After some thirty-five years in showbusiness and having recorded some twenty albums for Atlantic Records/Warner Music and three for Columbia Records/Sony BMG, this is the second single-disc compilation of Midler's best-known recordings, following 1993/1996's Experience the Divine, and this time released by Warner Music Group's reissue subsidiary Rhino Entertainment. Jackpot! The Best Bette includes three titles from Midler's more recent albums for Columbia, "This Ole House", "Tenderly" and "Cool Yule", and also sees the debut of one previously unreleased track, "Something Your Heart's Been Telling Me", co-written by Midler, Robert Kraft and Barry Reynolds and originally cut as a demo by the singer herself in 1984 but first released by Roberta Flack who recorded the song for her 1991 album Set the Night to Music.

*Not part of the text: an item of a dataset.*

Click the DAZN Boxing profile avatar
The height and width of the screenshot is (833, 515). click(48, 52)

"My One True Friend" and "The Gift of Love" were added to a later version of the CD. A 2009 reissue included three additional tracks – "Miss Otis Regrets", "To Deserve You (Arif's Dance Radio Mix)" and "In My Life", as well as the DVD of her 1997 HBO special Diva Las Vegas.

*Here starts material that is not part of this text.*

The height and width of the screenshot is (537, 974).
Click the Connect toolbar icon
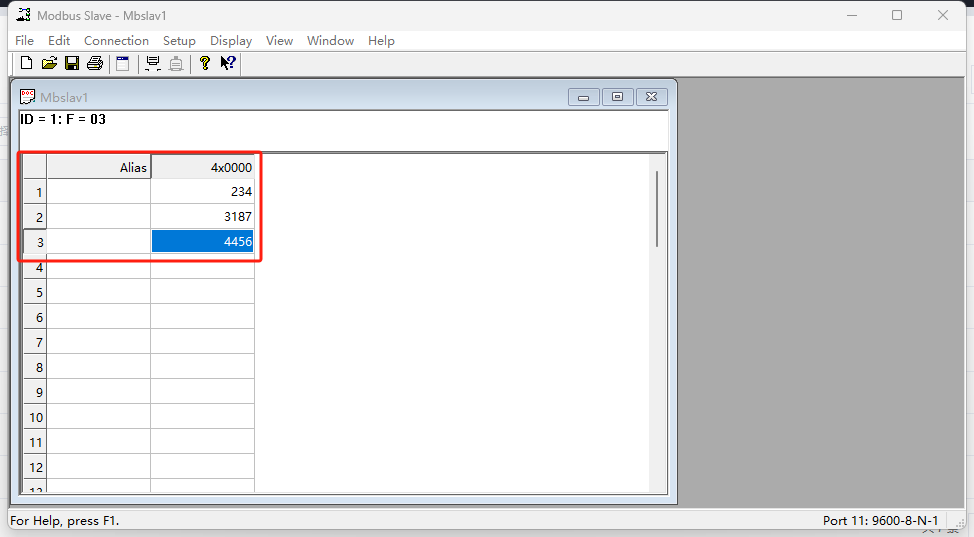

As of November 2014, the album has sold 667,666 copies in the UK.

Professional ratings
Review scores
| Source | Rating |
| Allmusic | Star Half star |

==Track listing==
1. "In the Mood" (Joe Garland, Andy Razaf) – 2:39
  - From 1973 album Bette Midler
2. "This Ole House" (Stuart Hamblen) – 3:02
  - From 2003 album Bette Midler Sings the Rosemary Clooney Songbook
3. "Beast of Burden" (Mick Jagger, Keith Richards) – 3:48
  - From 1983 album No Frills
4. "Just My Imagination (Running Away with Me)" (Norman Whitfield, Barrett Strong) – 3:54
  - From 2000 album Bette
5. "The Rose" (Amanda McBroom) – 3:40
  - From 1980 album The Rose
6. "When a Man Loves a Woman" (Calvin Lewis, Andrew Wright) – 4:42
  - From 1980 album The Rose
7. "I've Still Got My Health" (Cole Porter) – 1:32
  - From 1988 album Beaches
8. "Spring Can Really Hang You Up the Most" (Fran Landesman, Tommy Wolf) – 5:30
  - From 1990 album Some People's Lives
9. "Hello in There" (John Prine) – 4:17
  - From 1972 album The Divine Miss M
10. "The Glory of Love" (Billy Hill) – 3:16
  - From 1988 album Beaches
11. "Tenderly" (Walter Lloyd Gross, Jack Lawrence) – 3:11
  - From 2003 album Bette Midler Sings the Rosemary Clooney Songbook
12. "Wind Beneath My Wings" (Larry Henley, Jeff Silbar) – 4:52
  - From 1988 album Beaches
13. "Do You Want to Dance?" (Bobby Freeman) – 2:44
  - From 1972 album The Divine Miss M
14. "Baby Mine" (Ned Washington, Frank Churchill) – 2:27
  - From 1988 album Beaches
15. "From a Distance" (Julie Gold) – 4:37
  - From 1990 album Some People's Lives
16. "Boogie Woogie Bugle Boy" (Single Version) (Don Raye, Hughie Prince) – 2:25
  - From 1972 album The Divine Miss M
17. "Friends" (Mark Klingman, Buzzy Linhart) – 2:50
  - From 1972 album The Divine Miss M
18. "Something Your Heart Has Been Telling Me" (Robert Kraft, Bette Midler, Barry Reynolds) – 5:10
  - 1984 demo, previously unreleased
19. "Cool Yule" (Steve Allen, Eric Kornfeld) – 2:28
  - From 2006 album Cool Yule
20. "My One True Friend* (From the Motion Picture "One True Thing") – 3:50
  - From 1998 album Bathhouse Betty Amazon MP3 Store bonus track
21. "The Gift of Love*" – 4:01
  - From 1990 album Some People's Lives iTunes UK bonus track

- Does not appear on earlier versions of this CD.

==Charts==

===Weekly charts===

| Chart (2008) | Peak position |
|---|---|
| Irish Albums (IRMA) | 4 |
| Norwegian Albums (VG-lista) | 36 |
| Scottish Albums (OCC) | 4 |
| Swedish Albums (Sverigetopplistan) | 10 |
| UK Albums (OCC) | 6 |
| US Billboard 200 | 66 |

===Year-end charts===

| Chart (2008) | Position |
|---|---|
| UK Albums (OCC) | 37 |
| Chart (2009) | Position |
| UK Albums (OCC) | 42 |

==Certifications==

| Region | Certification | Certified units/sales |
| United Kingdom (BPI) | 2× Platinum | 600,000^{*} |
^{*} Sales figures based on certification alone.